Alex Massie Alex Massie

Sometimes Washington Really is a Small Town

Like anyone else who’s spent any time in Washington these past 20 years, I was stunned by the sad news of Tim Russert’s death, aged just 58, on Friday. these must be terrible times for his friends and family. Like Matt Yglesias, I’ve criticised Russert before, but de mortuis nil nisi bonum and all that. For myself, I never thought Russert as “tough” as his legend suggested. “Tougher than Bob Schieffer” isn’t quite the same thing.

American journalism – and politics – of course, makes a virtue of having a less cynical, less antagonistic style than that which those of us brought up in Britain are accustomed to enjoying. There are strengths to that approach, of course, but Russert’s attitude often seemed designed to cry “gotcha” when politicians were revealed to have broken the unspoken rules and assumptions of the Washington Game.
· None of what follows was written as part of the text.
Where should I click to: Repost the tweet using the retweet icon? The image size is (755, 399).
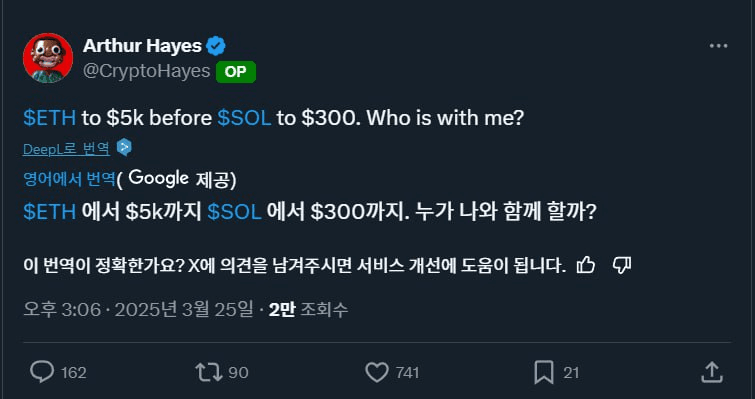click(208, 373)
He was good, and a “Washington institution” and it is still shocking to think that he’s dead so young, but… I agree with Marc Cooper that to judge from the tenor and quantity of the press coverage today you could be forgiven for thinking that a head of state, or a pope, had died, not a chap who gave up his Sunday mornings to ask politicians a few questions. Someone has to do that, of course, but does that justify MSNBC’s schedule today?

SATURDAY, JUNE 14:

8 AM — 12 PM ET: Morning Joe — LIVE Remembering Tim Russert

12 PM ET: Dateline — “Remembering Tim Russert”
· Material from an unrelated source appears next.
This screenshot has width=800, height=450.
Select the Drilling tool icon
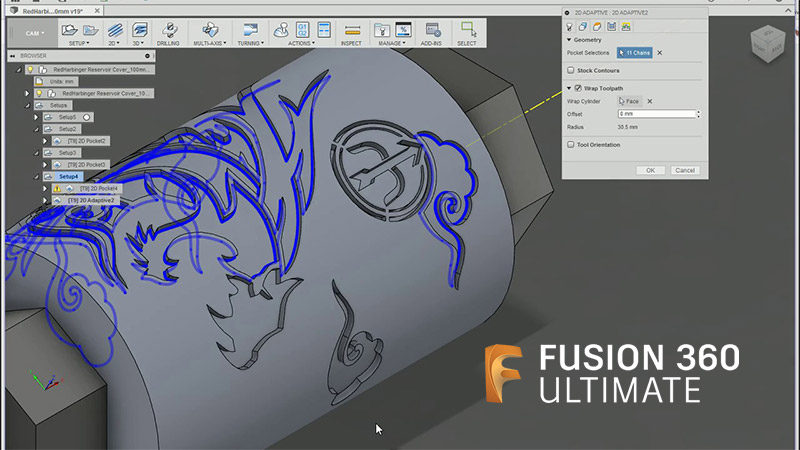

1-6 PM ET — MSNBC LIVE — Special Coverage — Remembering Tim Russert

6 PM ET: Dateline — Remembering Tim Russert

I wonder too if Russert would have been embarrassed by the encomiums he has received from politicians from both parties. If Russert were really as great as his obituarists have proclaimed you would hope he would have been irritated that so many pols are now calling him their friend. After all, his job was not to be their pal.

And yet, I suspect they’re right: Russert always seemed – to me at least – to believe that he was an intermediary, a referee if you like, between politicians and the public. Thus, though he would probe for inconsitencies, his interviews invariably ended, as Noam Scheiber points out, on a clubbable note. It was as though he was acknowledging that, whatever their differences, the politician and the journalist were each players in the same game and that each party understood perfectly well what was, and what was not, permissable within the rules of engagement. At the end of the day, one felt that Russert agreed that his interviewees were good people doing the best they can. And perhaps they are, but the idea that this is so needs to be tested and proved, not presumed to be the case until proved otherwise.

In that respect there was a pantomime quality to “Meet the Press”. It was presented as though it were great drama, but the outcome was often predictable: Russert wouldcuff his guest a few times before ending on a clubbable, collegiate note of grace. As I say, he gave the impression that he believed he was refereeing a contest, not actually taking part in it.

There are times when the British approach, as personified by Jeremy Paxman and John Humphreys can seem reductive and wearisome. But it has this to be said for it: you always know where they’re coming from. They view, or give the impression of doing so anyway, the politicians as the enemy, working on the perfectly reasonable assumption they have something to hide. Paxman denies that he ever said that his approach is modelled upon the need to find out why “this lying bastard is lying to me” but that line rather sums up the way in which he deals with his interviewees. Paxman’s exagerrated disdain, his eye-popping incredulity when a politician is lying to him may irritate some (and, on other occasions, it may also deliver less than a more sober approach might) but it has the great advantage of letting the viewer know, quite clearly, that Paxman is on the voter’s side as he chases the political fox.

As I say, a different culture, a different approach. But with Paxo at his best you have the frisson that anything could happen and that the interviewer sees his relationship with the politician as analogous to that between a dog and a lamp-post.

This approach may not illuminate substance as often as some would like; it may also be childish or unduly cynical but it’s also at least arguable that it’s preferrable to the more convivial American approach. Arguable too, that it’s better theatre and greater television.

Then again, in Britain we don’t view Prime Ministers as priest-gods; nor, happily, do we venerate journalists. Paxman would, I think, acknowledge that, for all his fame and fortune, he’s just a hack. I hope Tim Russert would have said he same about himself, even if the embarrassingly gushing response to his sad, untimely death suggests that there are plenty of people in Washington who think otherwise. 

Russert was better than his rivals and deserves a decent send-off, but the notion that he’s irreplaceable or that there was anything especially noteworthy about his love of his family or support for the Buffalo Bills is absurd.

UPDATE: Hitch has a lovely tribute, however, while Isaac Chotiner also has good things to say.